RED BANK: MASTER PLAN OUTREACH PLEDGED

Monday night’s planning board meeting was lightly attended. (Photo by John T. Ward. Click to enlarge.)

By JOHN T. WARD

hot topicA New York City planning firm will run a series of public sessions and set up a web portal for comments while overhauling Red Bank’s Master Plan, planning board members said Monday night.

The promised outreach effort put the proposal by BFJ Planning “heads and tails above” four other pitches for the contract, said member David Cassidy.

Master Plan subcommittee members Kristina Bonatakis, above, and David Cassidy, below, at Monday’s meeting. (Photo by John T. Ward.
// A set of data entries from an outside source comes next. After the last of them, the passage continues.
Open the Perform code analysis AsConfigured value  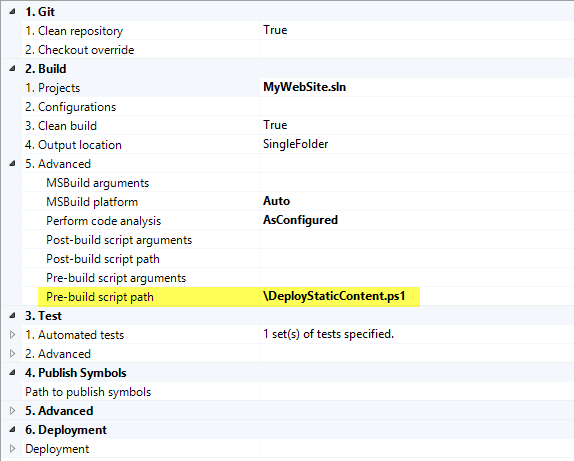click(x=301, y=220)
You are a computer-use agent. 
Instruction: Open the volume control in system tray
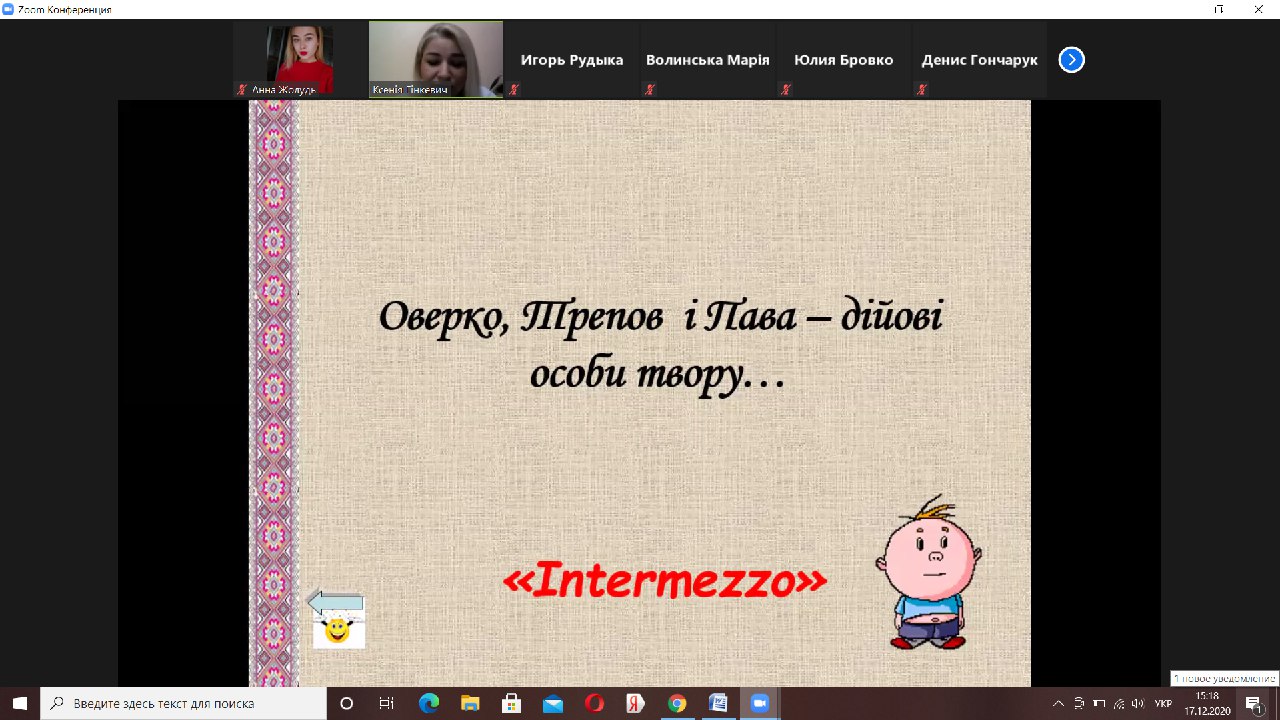point(1137,703)
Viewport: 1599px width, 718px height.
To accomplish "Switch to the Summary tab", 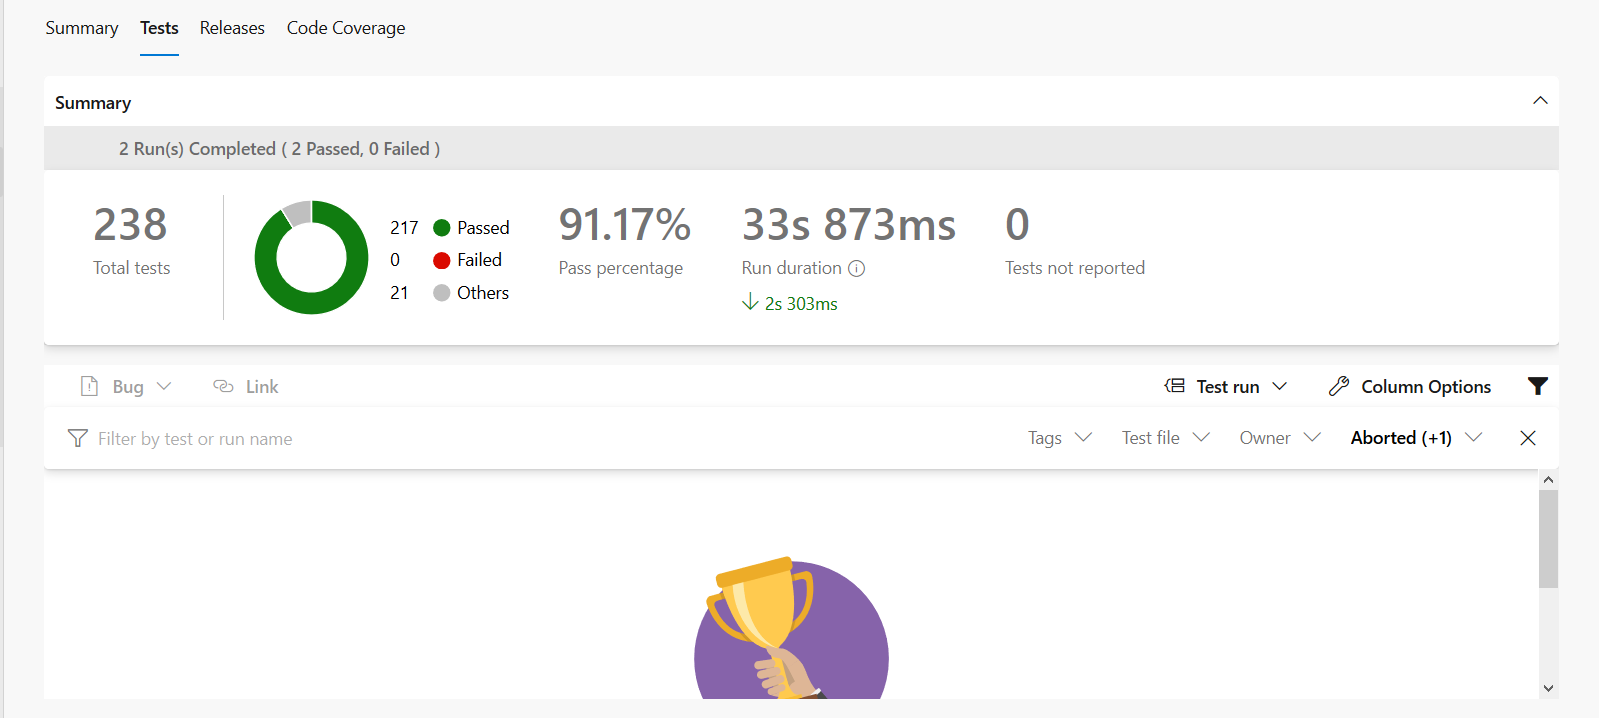I will tap(82, 28).
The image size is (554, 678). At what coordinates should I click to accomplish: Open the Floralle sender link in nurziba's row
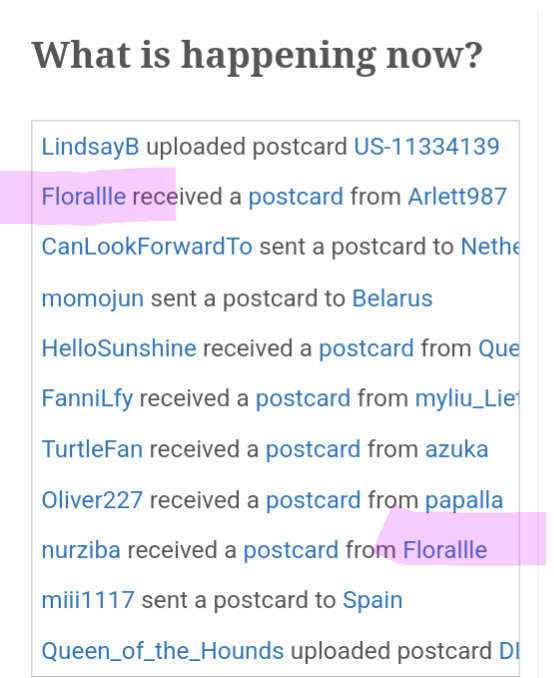tap(445, 550)
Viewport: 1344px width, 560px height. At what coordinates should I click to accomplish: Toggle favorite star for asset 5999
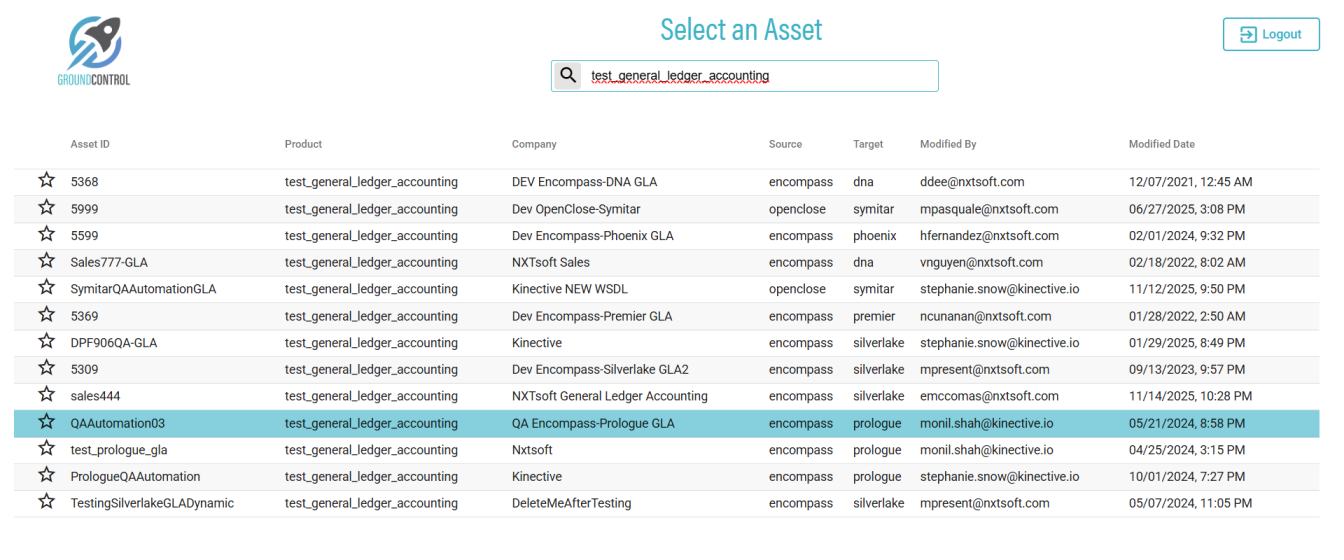pyautogui.click(x=46, y=208)
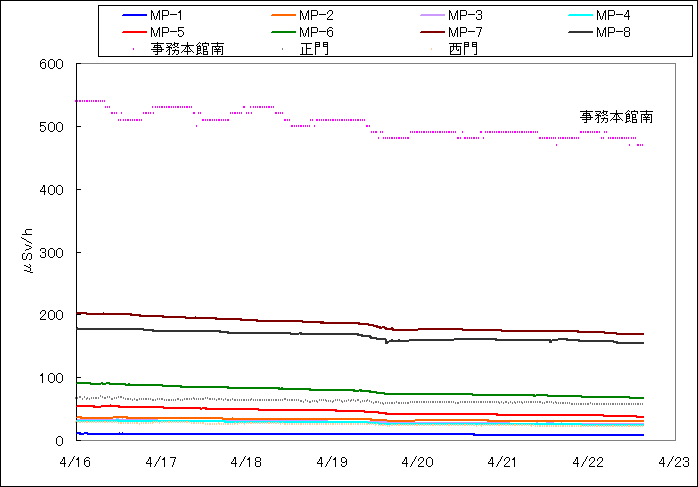Click the 600 value on the y-axis
Viewport: 698px width, 487px height.
[51, 65]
Click to enlarge.)

At its semimonthly meeting, the board formalized BFJ’s appointment to lead the first rewrite of the lodestar zoning document in 26 years.

The unanimous action followed the recommendation of the board’s Master Plan subcommittee: board Chairman Dan Mancuso; Mayor Pasquale Menna; and members Cassidy and Kristina Bonatakis.
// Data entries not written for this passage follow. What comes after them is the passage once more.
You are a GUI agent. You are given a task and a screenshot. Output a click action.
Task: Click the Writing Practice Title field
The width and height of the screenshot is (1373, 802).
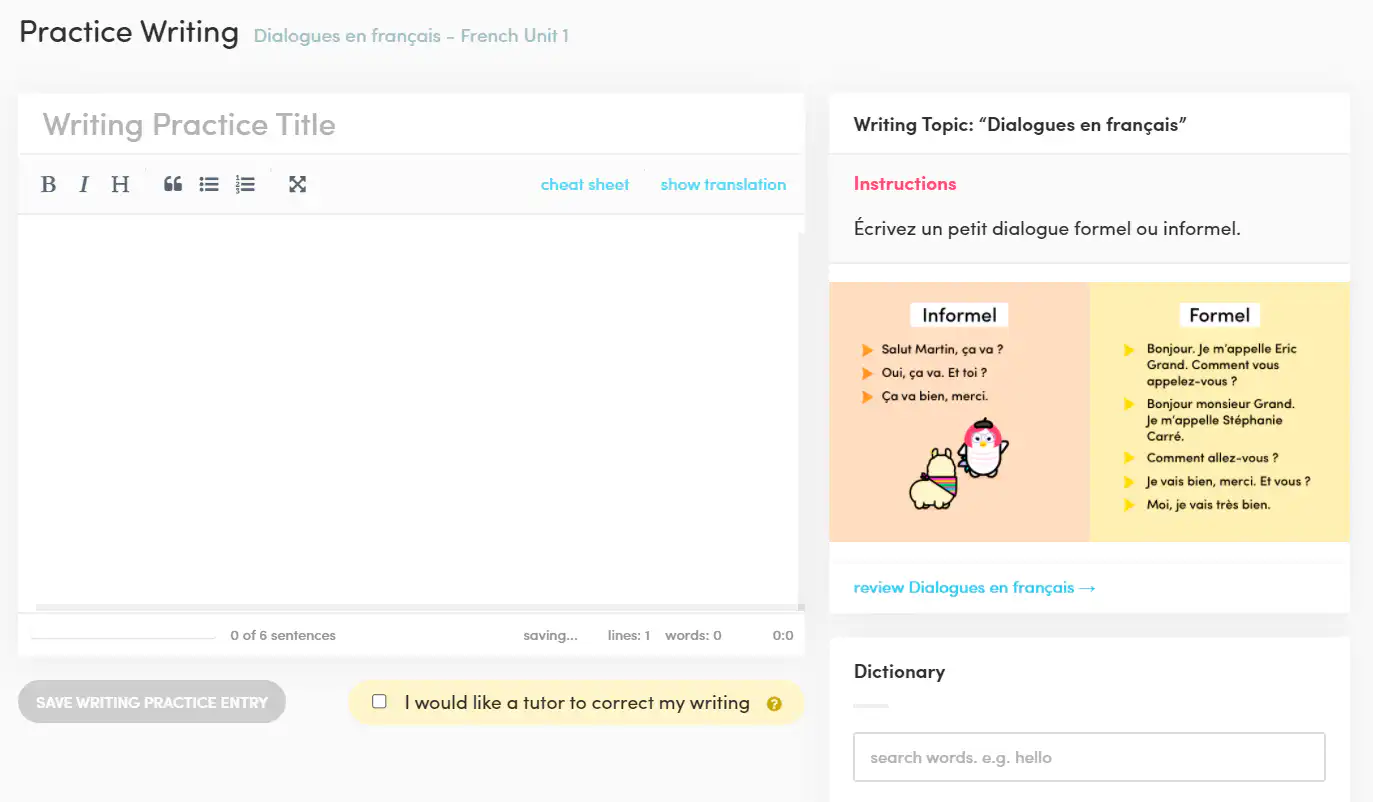click(x=411, y=125)
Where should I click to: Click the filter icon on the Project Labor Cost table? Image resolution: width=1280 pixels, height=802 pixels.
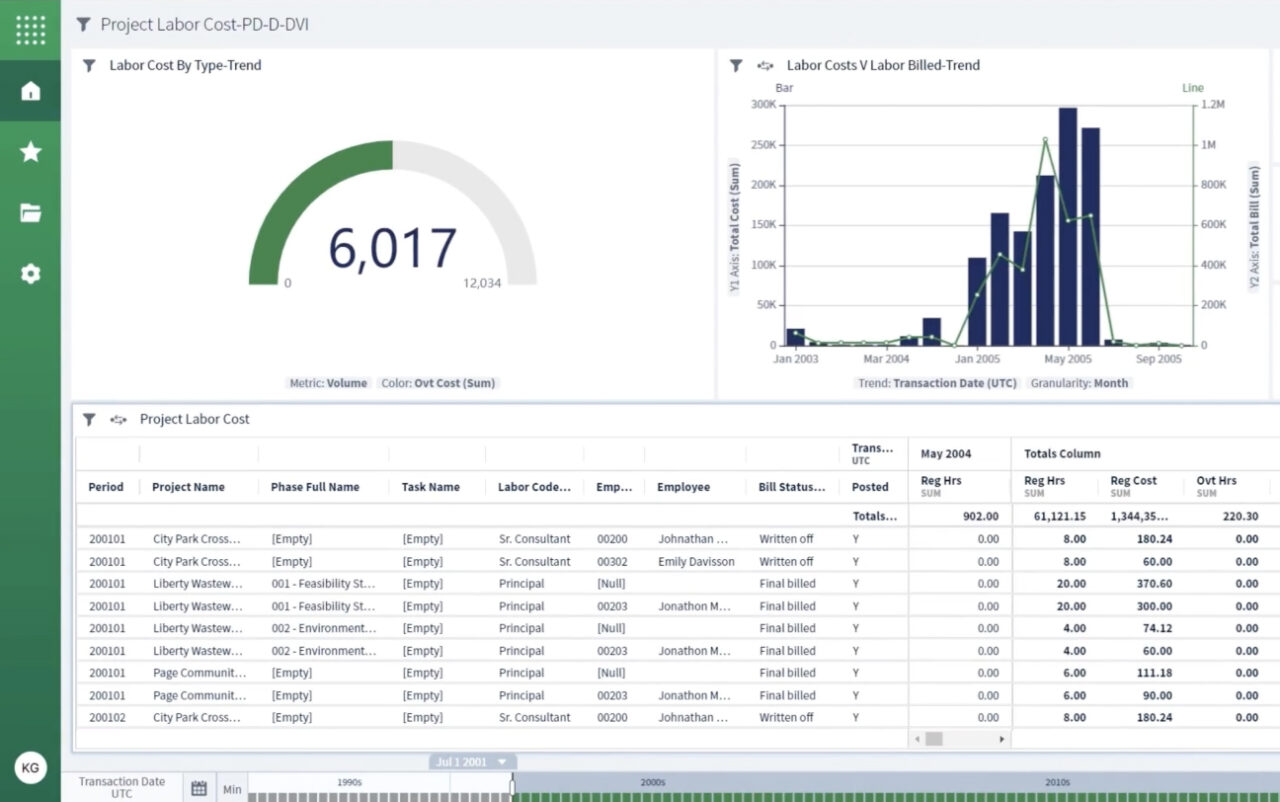[x=88, y=420]
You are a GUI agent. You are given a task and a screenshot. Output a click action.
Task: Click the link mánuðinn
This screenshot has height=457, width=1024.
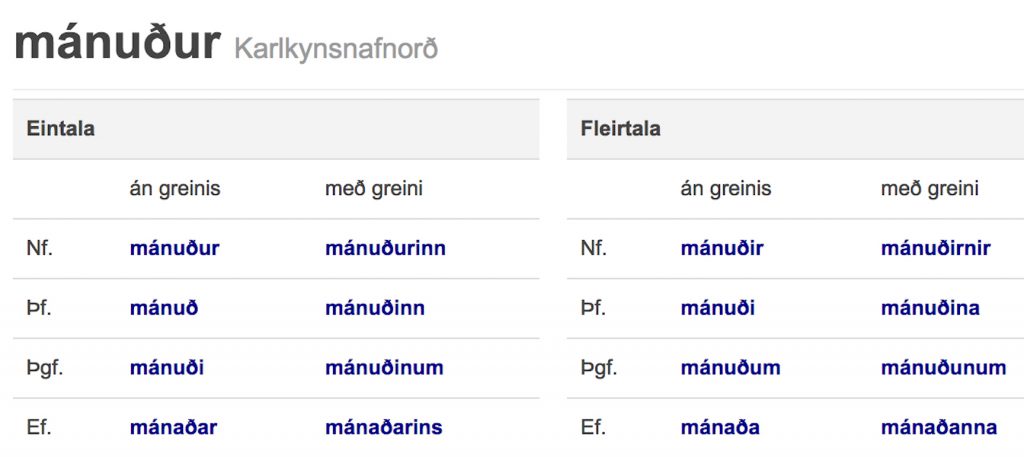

Mancuso and Menna were absent, and no one from BFJ was present at the session, which attracted an audience of two residents, neither of whom commented during the public session.
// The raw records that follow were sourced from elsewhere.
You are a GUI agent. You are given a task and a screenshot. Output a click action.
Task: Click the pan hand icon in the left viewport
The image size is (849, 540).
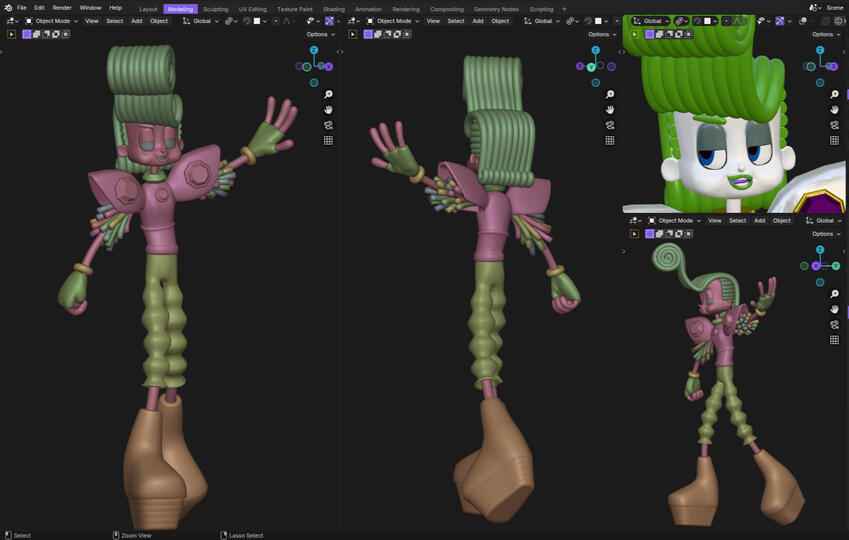click(x=328, y=110)
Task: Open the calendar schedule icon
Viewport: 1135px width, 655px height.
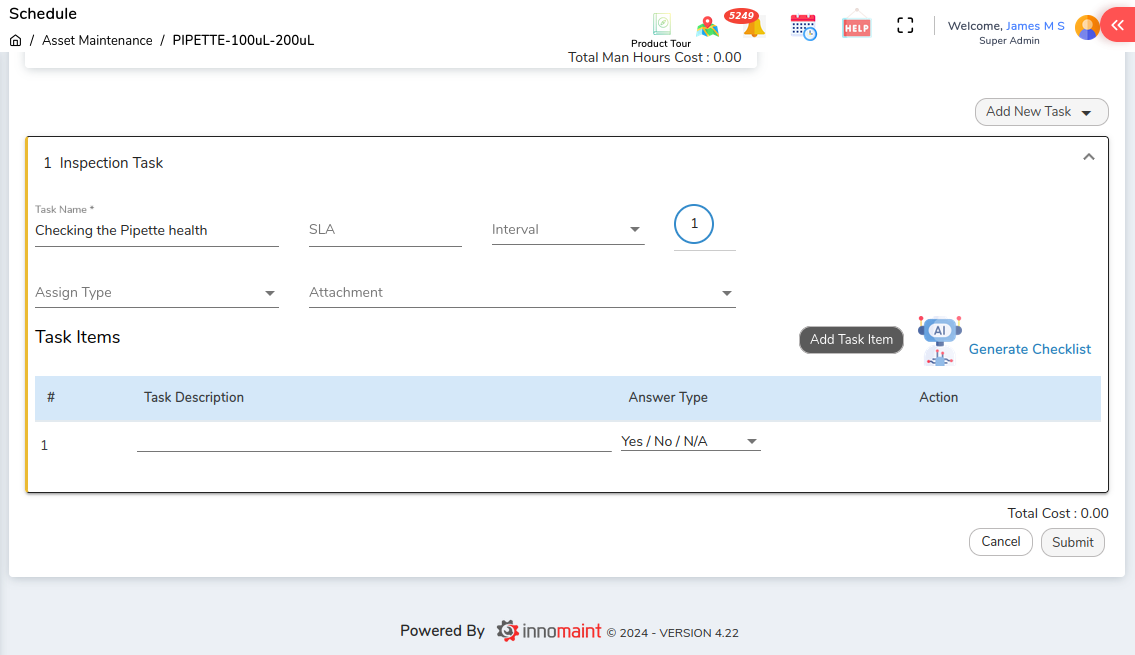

In a brief presentation, Cassidy said the subcommittee held one meeting and gave “a solid level of consideration” to five proposals offered in response to a board request.

The BFJ proposal “stood out,” because no other “came close to the level of public input” that the firm offered to solicit, Cassidy said.

In addition to holding public sessions, the firm will set up an online portal “so that public testimony can be submitted and polls can be conducted, he said.

“This going to be comprehensive and made simple for maximum input,” he said.

Also important: BFJ was the only firm to offer a Spanish speaker to interact with the borough’s Spanish-speaking residents, Cassidy said.

Prices ranged from $85,000 to $160,000, with BFJ’s the second-highest, at $150,000, said Cassidy.

“Quite frankly, when you’re talking about a document that’s going to guide the planning of this community for the next 25 years, we’re talking about approximately $7,000 a year in cost,” he said.

“Cost did not come into our consideration,” he said. “I’ll be candid about it. I don’t think that is something we should shy from. The reality is their proposal was heads and tails above the others.”

Last month, the council authorized a “special emergency appropriation” of $160,000 for consultant fees for the project.

Bonatakis said the review was “pretty robust,” and came down to “the value we were getting, which was just huge with BFJ.

“First and foremost for me was the level of public outreach,” which will include “multiple channels,” Bonatakis said.

BFJ has worked with Millburn, in Union County, and Beacon, New York, towns comparable in size and character to Red Bank, Cassidy said.

The firm also has its own graphics studio, which Cassidy said enabled it to provide maps and other visuals that will be “clean, colorful and up to date.”

Among the proposals was one from the planning board’s engineer, Ed Herrman of T&M Associates, who “received a tremendous amount of consideration because of his service to this community,” said Cassidy. “But ultimately, we thought BFJ shined out” based on its outreach plan, he said.

Board member Barbara Boas sought assurance that the subcommittee’s progress in developing the plan should be as public as possible, with “regular reports” available.

Community Development Director Shawna Ebanks said such updates by the subcommittee, which will now serve as the Master Plan steering committee, would be included on board agendas.

The presentation, which took about 15 minutes, followed a demand last week by Councilman Michael Ballard for greater transparency in the selection process.